■ Entries supplied:
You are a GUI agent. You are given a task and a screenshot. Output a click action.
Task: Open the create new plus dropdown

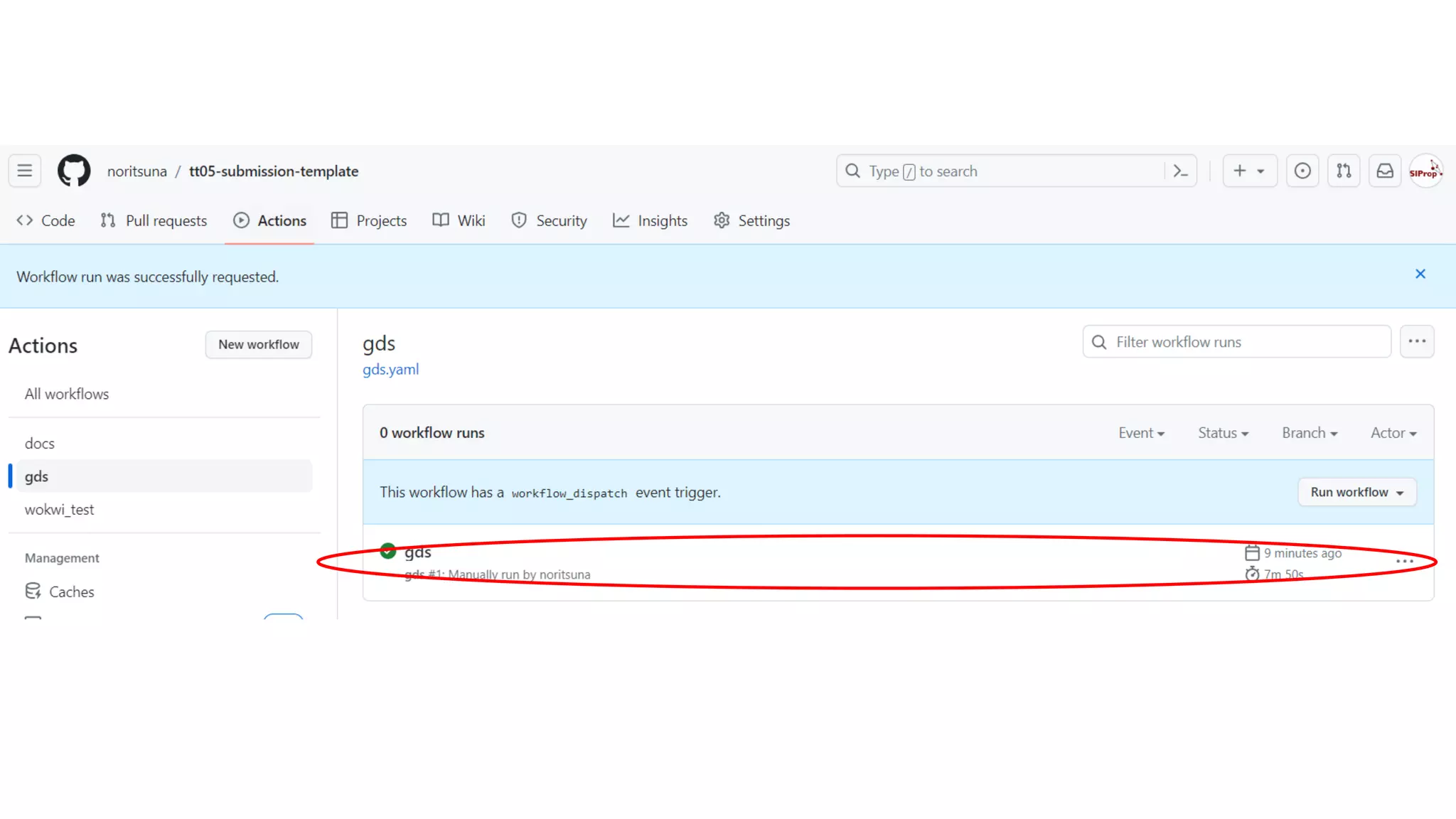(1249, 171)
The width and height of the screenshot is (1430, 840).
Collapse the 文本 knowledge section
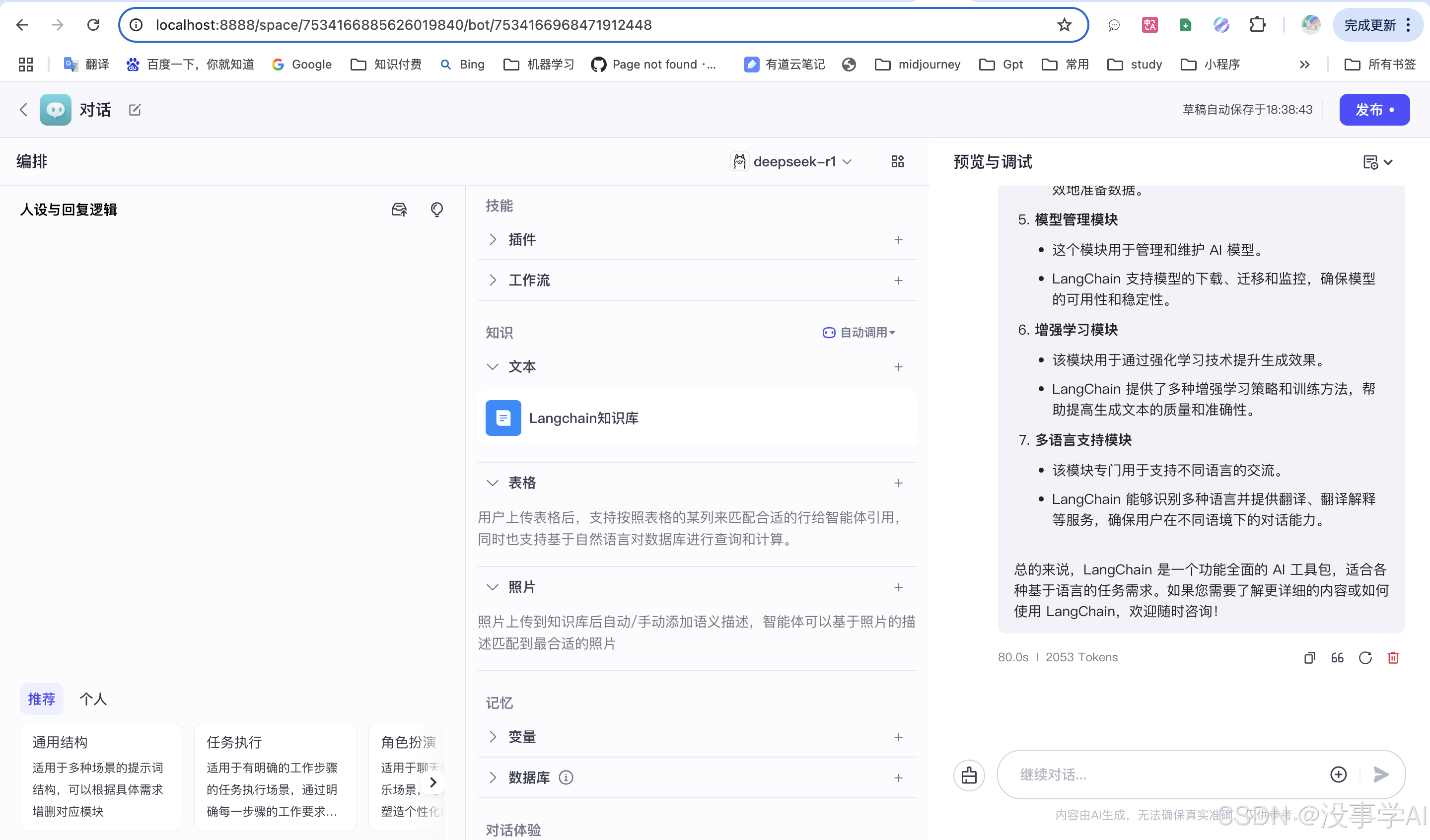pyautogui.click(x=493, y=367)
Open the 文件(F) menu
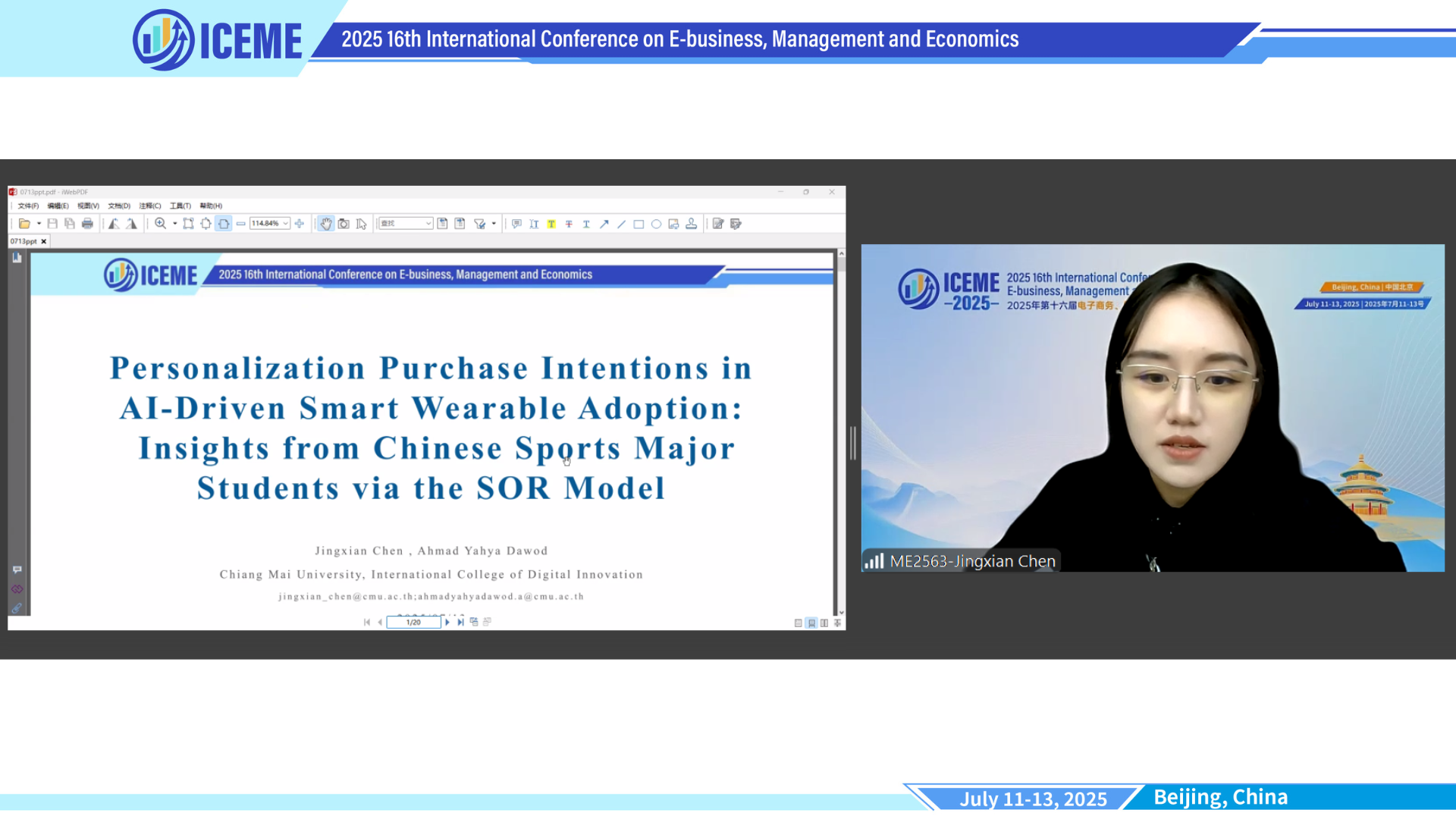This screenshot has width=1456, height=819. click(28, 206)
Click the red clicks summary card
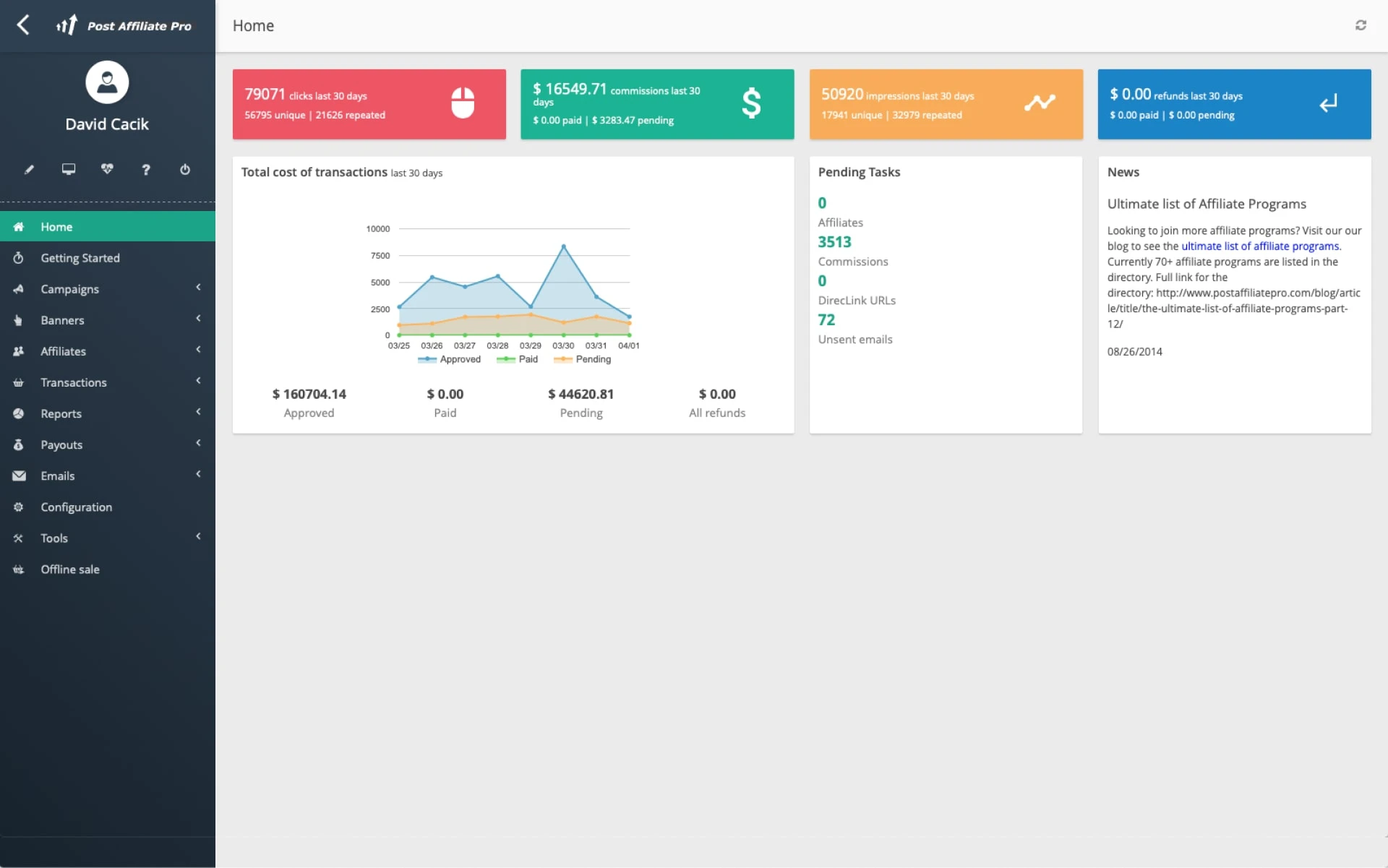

■ Exercise aim:
Please make an exact copy of the whole listing and leave out its pictures.

■ Solution for this problem:
You are a GUI agent. You are given a task and a screenshot. Output a click action.
Task: Open the create new plus dropdown

(1249, 171)
The width and height of the screenshot is (1430, 840).
Collapse the 文本 knowledge section
pyautogui.click(x=493, y=367)
Open the 文件(F) menu
This screenshot has width=1456, height=819. click(28, 206)
Click the red clicks summary card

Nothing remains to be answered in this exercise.